Hadoop is an open source software framework that supports data intensive distributed applications which is licensed under Apache v2 license.

At-least this is what you are going to find as the first line of definition on Hadoop in Wikipedia. So what is data intensive distributed applications?

Well data intensive is nothing but BigData (data that has outgrown in size) and distributed applications are the applications that works on network by communicating and  coordinating with each other by passing messages. (say using a RPC interprocess communication or through Message-Queue)

Hence Hadoop works on a distributed environment and is build to store, handle and process large amount of data set (in petabytes, exabyte and more). Now here since i am saying that hadoop stores petabytes of data, this doesn't mean that Hadoop is a database. Again remember its a framework that handles large amount of data for processing. You will get to know the difference between Hadoop and Databases (or NoSQL Databases, well that's what we call BigData's databases) as you go down the line in the coming tutorials.

Hadoop was derived from the research paper published by Google on Google File System(GFS) and Google's MapReduce. So there are two integral parts of Hadoop: Hadoop Distributed File System(HDFS) and Hadoop MapReduce.

Hadoop Distributed File System (HDFS)

HDFS is a filesystem designed for storing very large files with streaming data access patterns, running on clusters of commodity hardware.
Well Lets get into the details of the statement mentioned above:

Very Large files: Now when we say very large files we mean here that the size of the file will be in a range of gigabyte, terabyte, petabyte or may be more.

Streaming data access: HDFS is built around the idea that the most efficient data processing pattern is a write-once, read-many-times pattern. A dataset is typically generated or copied from source, and then various analyses are performed on that dataset over time. Each analysis will involve a large proportion, if not all, of the dataset, so the time to read the whole dataset is more important than the latency in reading the first record.

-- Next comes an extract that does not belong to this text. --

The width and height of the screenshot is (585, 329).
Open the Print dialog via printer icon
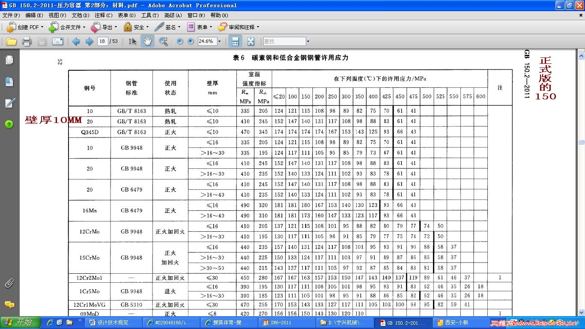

Commodity Hardware: Hadoop doesn't require expensive, highly reliable hardware. It’s designed to run
on clusters of commodity hardware (commonly available hardware that can be obtained from multiple vendors) for which the chance of node failure across the cluster is high, at least for large clusters. HDFS is designed to carry on working without a noticeable interruption to the user in the face of such failure.

Now here we are talking about a FileSystem, Hadoop Distributed FileSystem. And we all know about a few of the other File Systems like Linux FileSystem and Windows FileSystem. So the next question comes is...

What is the difference between normal FileSystem and Hadoop Distributed File System?

The major two differences that is notable between HDFS and other Filesystems are:

  • Block Size: Every disk is made up of a block size. And this is the minimum amount of data that is written and read from a Disk. Now a Filesystem also consists of blocks which is made out of these blocks on the disk. Normally disk blocks are of 512 bytes and those of filesystem are of a few kilobytes.  In case of HDFS we also have the blocks concept. But here one block size is of 64 MB by default and which can be increased in an integral multiple of 64 i.e. 128MB, 256MB, 512MB or even more in GB's. It all depend on the requirement and use-cases. 
          So Why are these blocks size so large for HDFS? keep on reading and you will get it in a next few tutorials :)
  • Metadata Storage: In normal file system there is a hierarchical storage of metadata i.e. lets say there is a folder ABC, inside that folder there is again one another folder DEFand inside that there is hello.txt file. Now the information about hello.txt (i.e. metadata info of hello.txt) file will be with DEF and again the metadata of DEF will be with ABC. Hence this forms a hierarchy and this hierarchy is maintained until the root of the filesystem. But in HDFS we don't have a hierarchy of metadata. All the metadata information resides with a single machine known as Namenode (or Master Node) on the cluster. And this node contains all the information about other files and folder and lots of other information too, which we will learn in the next few tutorials. :) 
Well this was just an overview of Hadoop and Hadoop Distributed File System. Now in the next part i will go into the depth of HDFS and there after MapReduce and will continue from here...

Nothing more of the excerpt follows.